I’m too old to have been caught up in the Steampunk thing. I don’t know whether it’s a fad, a game, a trend, a hobby, a cosplay thing…maybe all of those? Whatever. But some of that stuff is, admittedly, pretty sweet looking. And I like how some of it is based on actual historical devices, even if they have been tricked out. Hey, if an upgraded Mauser Broom Handle is good enough for Han Solo…
Anyhow, some historical artifacts don’t need enhancement. That’s ‘cause they already have the cool built in. One of those artifacts is the Bittner Ring Pistol, brought to us by everyone’s favorite historical gun aficionado, Ian McCollum of Forgotten Weapons.
I have to say, when I first looked at the Bittner, I wasn’t so sure of the coolness angle. It’s kinda odd looking. But, as I watched Ian’s video taking me through the history and function of the gun, I changed my tune. The operating system is simple, yet very clever and it looks like it would be reliable. The craftsmanship looks to be first-rate. So, I’ll give you the rundown, then you can go over and check it out yourself. Or vice-versa. There are actually two videos, one on the gun and one on the clip, which Ian acquired later.
A Little Bittner History
The Bittner is designated either “1893” or “1896.” Depending, as Ian tells us, on what source you use. Bohemian gunsmith Gustav Bittner designed and patented the gun in 1893. The first pistols were produced in 1896. The examples we have that were processed through the Vienna Proof House are dated 1897 and 1898. Whichever works for you. I doubt that Gustav cares much at this point. They were proofed in Vienna because Bohemia was part of the Austro- Hungarian Empire at the time and Vienna was the Imperial capital. There’s your history lesson for the day. That will likely be on the test.

• [COMPLETE THE FOLLOWING]
1) In the Bittner pistol article, why were the pistols proofed in Vienna?
2) Pick up the Bittner pistol article after its last sentence and keep writing it.

• [RECORDED INFORMATION]
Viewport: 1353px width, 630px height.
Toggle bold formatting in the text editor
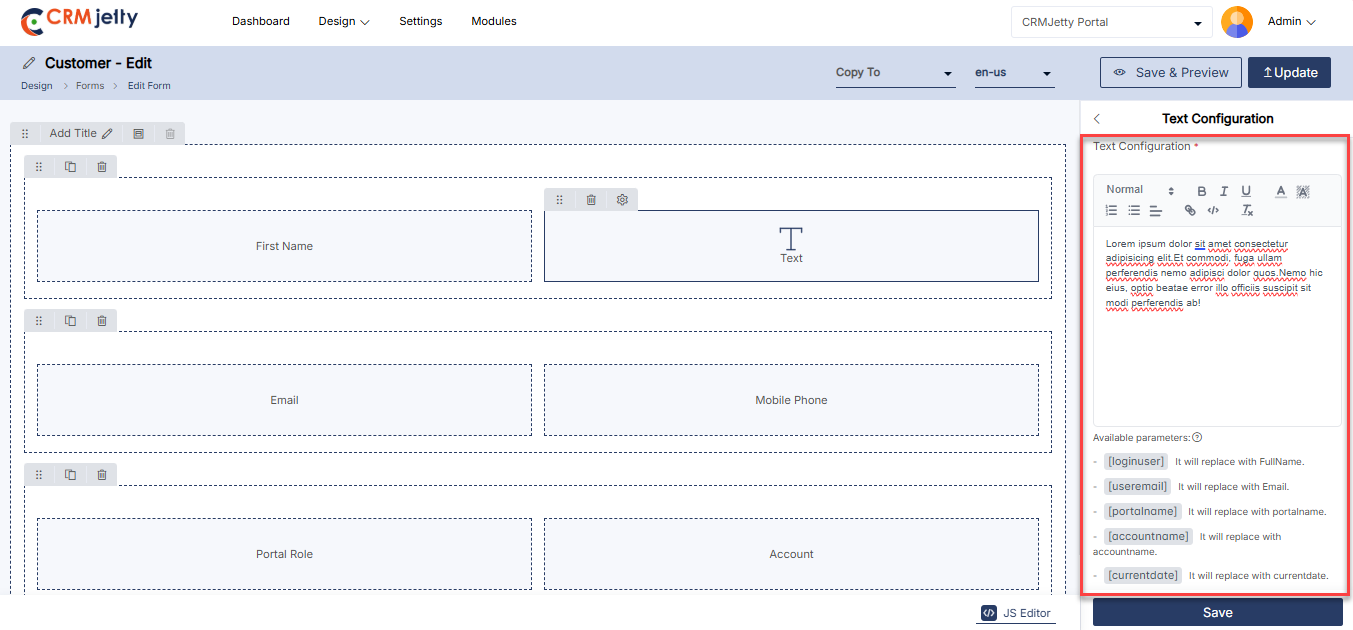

• [ANSWERS TO THE EXERCISES]
1) Bohemia was part of the Austro-Hungarian Empire at the time, and Vienna was the Imperial capital.

2)
The 1880s and 1890s saw several designs featuring the manually operated ring “trigger.” The ring really isn’t the trigger, but we’ll get to that. The Bittner was one of the last of that trend and was easily the most successful and most common today. Keep in mind the word “common” is relative, in this instance, to the other ring trigger designs of the time. Maybe a better term would be “less rare,” since a maximum of four to five hundred Bittners were produced. That number is still way more than any of the others. As a result, if you want a Bittner for your cosplay outfit, you better break out the credit card and have a high spending limit.
Bittner Craftsmanship and Clever Mechanics
The firing system is a simplified version of the 1887 Passler and Siedl design, making the pistol easier to manufacture and likely more reliable. All the metal is case hardened steel, except for the octagonal barrel. The case hardening gives it a unique coloring that grew on me the more I looked at it. Each pistol would have an individual look, despite being made to the same specifications. The dark wood of the grips and side panels is finely checkered, giving a very real appearance of quality. The wood side panels cover the integral magazine follower and spring.
The magazine in the frame is fed by a five-round clip, which is pushed down from the top onto the follower. There is a clip release lever on the underside of the frame between the ring and the magazine, similar to that of the Mannlicher straight-pull rifles of the time. The clip is also made in the Mannlicher style. It is removed from the top, though, when loaded, part of it protrudes from the bottom of the frame past the follower.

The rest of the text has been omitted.